Indigenous issues in Canada encompass historical, socio-economic, political and cultural factors, and understanding that complexity is crucial in developing successful relationships between Indigenous communities and the energy sector.
To help clients better understand these complexities, BLG partners Cherie Brant and Nadir André shared their expertise in Indigenous Law and the energy sector in a webinar entitled Perspectives on First Nations Issues and Canadian Energy Projects. The conversation offered a robust analysis of the following:
- Indigenous interests and key legal principles
- Indigenous governance structures
- Creating successful partnerships between Indigenous communities and the energy sector
Indigenous interests and key legal principles
Indigenous interests include inherent rights, sovereignty, autonomy in decision-making processes, and restoring governance and jurisdiction. Preserving Indigenous interests is key in understanding the issues surrounding some current energy projects, such as the Coastal GasLink pipeline in the Wet'suwet'en First Nation.

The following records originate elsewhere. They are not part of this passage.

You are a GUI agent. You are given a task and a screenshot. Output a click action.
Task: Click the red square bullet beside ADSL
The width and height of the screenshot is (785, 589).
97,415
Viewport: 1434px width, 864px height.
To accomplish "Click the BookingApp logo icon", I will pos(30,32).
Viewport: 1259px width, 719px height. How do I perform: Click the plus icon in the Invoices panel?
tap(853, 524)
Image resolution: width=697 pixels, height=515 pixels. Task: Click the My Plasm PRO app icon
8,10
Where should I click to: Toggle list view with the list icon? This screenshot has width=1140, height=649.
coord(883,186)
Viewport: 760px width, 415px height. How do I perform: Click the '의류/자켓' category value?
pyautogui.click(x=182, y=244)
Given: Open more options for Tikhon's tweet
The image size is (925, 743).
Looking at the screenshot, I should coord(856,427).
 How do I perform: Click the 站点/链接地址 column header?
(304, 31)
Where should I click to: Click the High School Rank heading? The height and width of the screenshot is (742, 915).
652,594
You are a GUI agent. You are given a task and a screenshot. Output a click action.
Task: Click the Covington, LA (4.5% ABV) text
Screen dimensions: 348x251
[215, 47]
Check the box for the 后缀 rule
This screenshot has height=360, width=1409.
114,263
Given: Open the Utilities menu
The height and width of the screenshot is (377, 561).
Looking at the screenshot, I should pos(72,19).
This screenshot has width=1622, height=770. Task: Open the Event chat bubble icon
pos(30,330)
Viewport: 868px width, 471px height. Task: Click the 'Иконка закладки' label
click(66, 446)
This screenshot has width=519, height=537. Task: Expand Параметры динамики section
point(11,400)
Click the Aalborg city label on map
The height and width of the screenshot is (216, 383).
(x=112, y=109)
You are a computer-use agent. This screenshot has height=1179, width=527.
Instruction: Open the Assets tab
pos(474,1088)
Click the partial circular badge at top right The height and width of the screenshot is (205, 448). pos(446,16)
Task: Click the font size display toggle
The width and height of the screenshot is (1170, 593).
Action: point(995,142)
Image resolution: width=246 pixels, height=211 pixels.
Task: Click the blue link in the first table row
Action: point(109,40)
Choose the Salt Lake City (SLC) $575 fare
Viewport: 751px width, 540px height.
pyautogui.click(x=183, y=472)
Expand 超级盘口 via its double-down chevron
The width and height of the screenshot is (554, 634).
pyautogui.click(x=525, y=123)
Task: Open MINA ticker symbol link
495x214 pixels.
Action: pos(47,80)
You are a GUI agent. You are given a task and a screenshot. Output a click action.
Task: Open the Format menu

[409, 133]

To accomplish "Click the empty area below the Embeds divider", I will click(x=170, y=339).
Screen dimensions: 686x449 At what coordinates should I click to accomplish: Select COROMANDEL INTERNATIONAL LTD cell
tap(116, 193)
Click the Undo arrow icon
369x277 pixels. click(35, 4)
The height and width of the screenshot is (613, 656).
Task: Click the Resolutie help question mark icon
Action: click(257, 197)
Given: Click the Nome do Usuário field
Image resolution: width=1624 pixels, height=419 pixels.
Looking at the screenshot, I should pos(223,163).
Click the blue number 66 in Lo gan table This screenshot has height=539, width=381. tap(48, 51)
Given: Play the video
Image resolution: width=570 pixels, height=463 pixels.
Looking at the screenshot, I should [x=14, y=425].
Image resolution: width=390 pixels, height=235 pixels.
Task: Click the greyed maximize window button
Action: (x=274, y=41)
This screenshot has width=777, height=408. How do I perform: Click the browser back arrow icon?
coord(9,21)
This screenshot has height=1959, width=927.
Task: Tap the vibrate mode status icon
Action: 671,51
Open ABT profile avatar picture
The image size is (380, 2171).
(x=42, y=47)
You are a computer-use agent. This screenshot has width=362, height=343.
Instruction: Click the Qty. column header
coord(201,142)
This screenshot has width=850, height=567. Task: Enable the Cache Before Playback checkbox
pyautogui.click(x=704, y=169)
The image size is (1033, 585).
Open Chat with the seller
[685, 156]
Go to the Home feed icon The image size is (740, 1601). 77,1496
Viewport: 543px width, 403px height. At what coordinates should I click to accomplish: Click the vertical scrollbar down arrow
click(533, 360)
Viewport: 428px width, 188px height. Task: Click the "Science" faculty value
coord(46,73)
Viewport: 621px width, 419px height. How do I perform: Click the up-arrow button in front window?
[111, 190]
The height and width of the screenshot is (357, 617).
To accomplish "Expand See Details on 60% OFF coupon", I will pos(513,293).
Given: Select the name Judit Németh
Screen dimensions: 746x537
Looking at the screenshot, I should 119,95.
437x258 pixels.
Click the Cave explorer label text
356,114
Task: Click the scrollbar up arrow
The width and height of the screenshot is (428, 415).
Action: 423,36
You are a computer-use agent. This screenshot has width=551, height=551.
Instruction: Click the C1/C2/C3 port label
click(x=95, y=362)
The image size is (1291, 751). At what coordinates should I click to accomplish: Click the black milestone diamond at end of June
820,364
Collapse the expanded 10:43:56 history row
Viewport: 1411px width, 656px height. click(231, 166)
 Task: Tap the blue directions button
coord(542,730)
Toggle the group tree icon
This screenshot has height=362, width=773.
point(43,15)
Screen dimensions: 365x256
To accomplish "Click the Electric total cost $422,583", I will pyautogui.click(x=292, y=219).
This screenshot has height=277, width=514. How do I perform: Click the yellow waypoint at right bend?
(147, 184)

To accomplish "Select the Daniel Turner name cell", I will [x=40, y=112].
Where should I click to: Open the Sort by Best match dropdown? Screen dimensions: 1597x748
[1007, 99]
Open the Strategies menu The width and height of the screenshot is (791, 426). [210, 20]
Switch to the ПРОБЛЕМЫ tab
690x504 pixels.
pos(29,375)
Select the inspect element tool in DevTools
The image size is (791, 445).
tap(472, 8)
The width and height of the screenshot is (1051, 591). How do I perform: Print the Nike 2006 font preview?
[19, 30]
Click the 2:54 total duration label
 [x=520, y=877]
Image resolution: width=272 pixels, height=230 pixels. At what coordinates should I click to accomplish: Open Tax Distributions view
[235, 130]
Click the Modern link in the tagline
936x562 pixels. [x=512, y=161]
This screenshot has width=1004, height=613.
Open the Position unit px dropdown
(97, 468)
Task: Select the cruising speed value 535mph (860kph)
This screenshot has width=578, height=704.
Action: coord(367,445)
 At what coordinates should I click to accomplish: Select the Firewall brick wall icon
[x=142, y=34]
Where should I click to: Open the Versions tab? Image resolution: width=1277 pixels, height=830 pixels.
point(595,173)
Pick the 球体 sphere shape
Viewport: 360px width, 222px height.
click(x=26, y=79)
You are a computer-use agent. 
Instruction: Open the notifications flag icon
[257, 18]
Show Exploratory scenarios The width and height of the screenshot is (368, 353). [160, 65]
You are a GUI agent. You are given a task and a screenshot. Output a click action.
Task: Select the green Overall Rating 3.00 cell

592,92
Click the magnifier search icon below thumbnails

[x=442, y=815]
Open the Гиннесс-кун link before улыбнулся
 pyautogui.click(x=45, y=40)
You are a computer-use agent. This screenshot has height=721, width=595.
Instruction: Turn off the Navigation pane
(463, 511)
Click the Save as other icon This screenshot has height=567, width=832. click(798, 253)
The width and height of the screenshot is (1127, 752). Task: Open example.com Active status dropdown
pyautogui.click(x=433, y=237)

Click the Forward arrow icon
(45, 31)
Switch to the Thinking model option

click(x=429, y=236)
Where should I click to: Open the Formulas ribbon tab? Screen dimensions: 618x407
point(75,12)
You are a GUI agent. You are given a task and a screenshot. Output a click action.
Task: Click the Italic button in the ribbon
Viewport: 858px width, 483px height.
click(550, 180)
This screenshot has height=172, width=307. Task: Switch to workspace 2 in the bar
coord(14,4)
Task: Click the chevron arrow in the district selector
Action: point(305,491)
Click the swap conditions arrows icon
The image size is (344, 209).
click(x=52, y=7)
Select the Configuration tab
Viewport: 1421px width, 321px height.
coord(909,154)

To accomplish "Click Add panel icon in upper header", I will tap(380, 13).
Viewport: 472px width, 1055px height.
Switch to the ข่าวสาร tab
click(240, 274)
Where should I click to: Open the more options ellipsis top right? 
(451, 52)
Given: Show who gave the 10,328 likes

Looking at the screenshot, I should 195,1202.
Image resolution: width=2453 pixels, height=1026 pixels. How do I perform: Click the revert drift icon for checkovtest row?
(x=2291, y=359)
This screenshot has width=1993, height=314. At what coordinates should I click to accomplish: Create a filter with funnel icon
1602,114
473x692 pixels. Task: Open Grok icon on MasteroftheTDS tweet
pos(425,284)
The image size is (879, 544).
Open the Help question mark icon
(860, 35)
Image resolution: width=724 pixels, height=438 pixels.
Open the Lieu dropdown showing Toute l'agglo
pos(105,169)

Project proponents should preface their outreach with an understanding of the relationship between Indigenous interests and key principles in Indigenous law, including:
- the inherent status of Aboriginal Rights
- how modern treaties empower First Nations and Métis communities
- the history and ongoing importance of land claims
- the implications of unceded territory
Proponents should see jurisprudence as the minimum standard. Additionally, focusing entirely on economic issues overlooks the fact that the land is inextricable from Indigenous identity and culture.
Understanding Indigenous governance
Indigenous governance structures are integral to Indigenous interests. While some First Nations operate through a band council system, others have modern legislation enabling them to opt out of portions of the Indian Act and limit the Crown’s role. Other communities have a multiplicity of decision makers from an intact traditional form of governance.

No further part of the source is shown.